The verification runtime for AI that has to be defensible.
Bind every claim to evidence you own. Cite real sources only. Replay every decision. Built for workflows where "the model said so" isn't good enough.
orc is short for orchestration — the runtime spawns bounded sub-skills, never free-form agents.
orc is a CLI + MCP server that runs LLM verification against a corpus you control. The architecture is built around four invariants:
| Invariant | |
|---|---|
| Citations | A verdict can only cite chunks that exist in the retrieval set. Hallucinated chunk IDs are filtered from both the structured citations and the free-text reasoning before the verdict reaches you, and a verdict left with no valid grounding is downgraded to not_found. The guard covers evidence and judgment modes; binary, arithmetic, and decomposed modes return verdicts without per-claim citations (the trace still records every input chunk, and free-text fields are redacted in every mode). |
| Architecture | Skills are stateless callables with explicit I/O contracts — no agent identities, no personas, no emergent coordination. Side effects are funneled through an injected run/workspace; persistence lives in the workspace, not the agents. |
| Replay | Every call writes a trace: retrieval set, every LLM call's tokens and cache hits, the structured output. LLM sampling is pinned to temperature=0 and the corpus is pinned by version, so orc replay <run_id> re-issues the original decision against the same snapshot rather than a fresh sample (best-effort against residual model nondeterminism). |
| Approval | Anything that would mutate the outside world is routed to an approval queue first. Skills can only propose a typed, schema-validated, allow-listed action; a separate process holding the write credentials — which the analysis plane never sees — carries out human-approved actions and records the result, either one-shot (orc execute) or via the auto-drain daemon (orc worker, with leasing + idempotency + retry/backoff). (Hosted row-level authz per plane is Phase 3; see docs/design/0001-isolated-write-paths.md.) |
Orc's guarantee is "every claim is traceable to a cited source" — not "every claim is true." Three failure modes, three different answers:
| Failure mode | Coverage |
|---|---|
| Hallucinated citations — the model cites a chunk that doesn't exist | Caught reliably. Fabricated chunk IDs are filtered structurally before the verdict ships; a verdict left with no valid grounding is downgraded to not_found. |
Unsupported claims — the model says supported when the cited evidence doesn't actually back the claim |
Caught partially. This is an LLM-judge decision, with LLM-judge limits — the faithfulness benchmark (F1 0.864) is the measured error rate, not a guarantee. |
| Faithful-but-wrong — the corpus itself is wrong, stale, or poisoned, and the claim cites it faithfully | Not caught. Orc verifies against your corpus, not against the world. Mitigate with corpus provenance and freshness controls: ingest only sources you trust (sha256 + source path are recorded automatically) and re-verify with orc replay --live after corpus updates. |
Don't take the partial-coverage row on faith: orc eval measures judge accuracy, confidence calibration, and retrieval recall against your own labelled gold set, so you can quantify how well the gate matches your corpus instead of trusting a headline number. It cannot detect faithful-but-wrong corpus content either — no gold set can.
□ □ □ □
WORK REQUEST 1: Reproduce the passage of the orc text that begins at the words "The verification runtime" and stops after "isn't good enough.".
WORK REQUEST 2: Extend the orc text with the passage that would come next after its final sentence.
The rows that follow come from a separate source and are unrelated to the orc text.
□ □ □ □
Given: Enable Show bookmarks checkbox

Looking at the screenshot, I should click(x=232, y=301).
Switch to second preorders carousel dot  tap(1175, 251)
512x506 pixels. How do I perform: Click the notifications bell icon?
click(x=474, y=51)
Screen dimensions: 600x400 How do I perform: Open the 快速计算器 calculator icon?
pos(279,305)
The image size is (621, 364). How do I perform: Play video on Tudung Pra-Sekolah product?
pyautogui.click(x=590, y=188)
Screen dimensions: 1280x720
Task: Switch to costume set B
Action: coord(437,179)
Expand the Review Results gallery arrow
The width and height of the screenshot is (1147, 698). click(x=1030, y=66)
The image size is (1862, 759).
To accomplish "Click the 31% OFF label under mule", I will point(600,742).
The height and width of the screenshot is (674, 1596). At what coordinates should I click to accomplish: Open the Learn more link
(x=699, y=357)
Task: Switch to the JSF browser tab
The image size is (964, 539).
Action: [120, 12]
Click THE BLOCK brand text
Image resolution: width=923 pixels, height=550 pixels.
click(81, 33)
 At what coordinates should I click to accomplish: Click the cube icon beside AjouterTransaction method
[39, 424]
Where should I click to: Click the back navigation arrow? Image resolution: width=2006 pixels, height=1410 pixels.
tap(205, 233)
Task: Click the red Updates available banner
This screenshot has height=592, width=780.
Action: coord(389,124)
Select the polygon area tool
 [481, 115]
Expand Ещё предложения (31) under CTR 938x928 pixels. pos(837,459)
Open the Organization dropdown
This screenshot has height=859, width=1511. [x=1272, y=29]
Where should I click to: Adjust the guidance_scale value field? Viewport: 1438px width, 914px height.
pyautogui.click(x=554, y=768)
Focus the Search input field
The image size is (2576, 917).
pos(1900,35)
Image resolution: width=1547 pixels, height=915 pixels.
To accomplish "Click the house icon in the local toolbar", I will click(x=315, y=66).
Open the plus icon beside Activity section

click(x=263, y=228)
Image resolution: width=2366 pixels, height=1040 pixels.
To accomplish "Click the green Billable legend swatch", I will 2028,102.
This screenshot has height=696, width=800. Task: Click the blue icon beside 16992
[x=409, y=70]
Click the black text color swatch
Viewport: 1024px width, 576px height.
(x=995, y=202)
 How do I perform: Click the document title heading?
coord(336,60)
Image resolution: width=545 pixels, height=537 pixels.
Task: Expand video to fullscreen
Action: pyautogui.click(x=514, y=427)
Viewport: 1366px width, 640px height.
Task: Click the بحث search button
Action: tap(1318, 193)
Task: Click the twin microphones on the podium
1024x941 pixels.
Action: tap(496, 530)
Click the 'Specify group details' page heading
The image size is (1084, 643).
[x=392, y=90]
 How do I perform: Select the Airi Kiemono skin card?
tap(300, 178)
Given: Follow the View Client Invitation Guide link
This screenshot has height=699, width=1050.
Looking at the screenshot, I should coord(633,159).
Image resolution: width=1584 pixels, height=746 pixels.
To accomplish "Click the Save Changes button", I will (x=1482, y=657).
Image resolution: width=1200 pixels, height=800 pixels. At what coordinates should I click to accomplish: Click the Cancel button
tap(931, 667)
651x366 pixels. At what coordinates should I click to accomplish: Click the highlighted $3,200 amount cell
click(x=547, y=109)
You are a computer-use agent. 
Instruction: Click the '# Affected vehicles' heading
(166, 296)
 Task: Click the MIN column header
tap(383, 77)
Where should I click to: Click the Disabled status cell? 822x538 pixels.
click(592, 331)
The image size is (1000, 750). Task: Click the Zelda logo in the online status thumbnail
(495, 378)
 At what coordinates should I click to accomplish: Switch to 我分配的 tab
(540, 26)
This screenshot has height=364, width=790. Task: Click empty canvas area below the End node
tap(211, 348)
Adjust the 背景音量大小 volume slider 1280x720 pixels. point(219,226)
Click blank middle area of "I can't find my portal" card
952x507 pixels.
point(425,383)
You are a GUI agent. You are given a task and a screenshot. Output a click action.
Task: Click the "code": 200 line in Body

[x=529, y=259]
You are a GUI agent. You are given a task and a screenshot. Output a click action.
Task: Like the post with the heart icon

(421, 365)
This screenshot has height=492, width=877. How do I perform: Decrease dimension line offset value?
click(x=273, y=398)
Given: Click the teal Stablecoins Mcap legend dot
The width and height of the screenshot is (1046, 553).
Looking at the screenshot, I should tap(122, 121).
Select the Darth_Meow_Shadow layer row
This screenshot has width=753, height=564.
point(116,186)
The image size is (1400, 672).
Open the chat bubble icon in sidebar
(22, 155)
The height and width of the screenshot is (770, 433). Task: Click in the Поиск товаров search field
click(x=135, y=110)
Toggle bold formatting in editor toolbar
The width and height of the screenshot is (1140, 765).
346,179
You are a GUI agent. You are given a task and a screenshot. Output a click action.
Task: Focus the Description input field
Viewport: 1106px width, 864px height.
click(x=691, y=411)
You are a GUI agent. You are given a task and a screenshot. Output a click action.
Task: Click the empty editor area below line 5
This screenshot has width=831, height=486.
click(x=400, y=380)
□ □ □ □
EXERCISE RESPONSE 1:
The verification runtime for AI that has to be defensible.
Bind every claim to evidence you own. Cite real sources only. Replay every decision. Built for workflows where "the model said so" isn't good enough.

EXERCISE RESPONSE 2:
Built for research analysts, editorial teams, legal & compliance, agentic-workflow engineers — anyone whose AI work product has to survive a second reviewer six months later.
# Install
uv pip install git+https://github.com/Thormatt/orc
# Or, once published to PyPI (the CLI command and import name stay `orc`):
# uv pip install orc-ai
# Set up credentials (either of these works; OpenRouter takes priority if both set)
export ANTHROPIC_API_KEY=sk-ant-...
export OPENROUTER_API_KEY=sk-or-...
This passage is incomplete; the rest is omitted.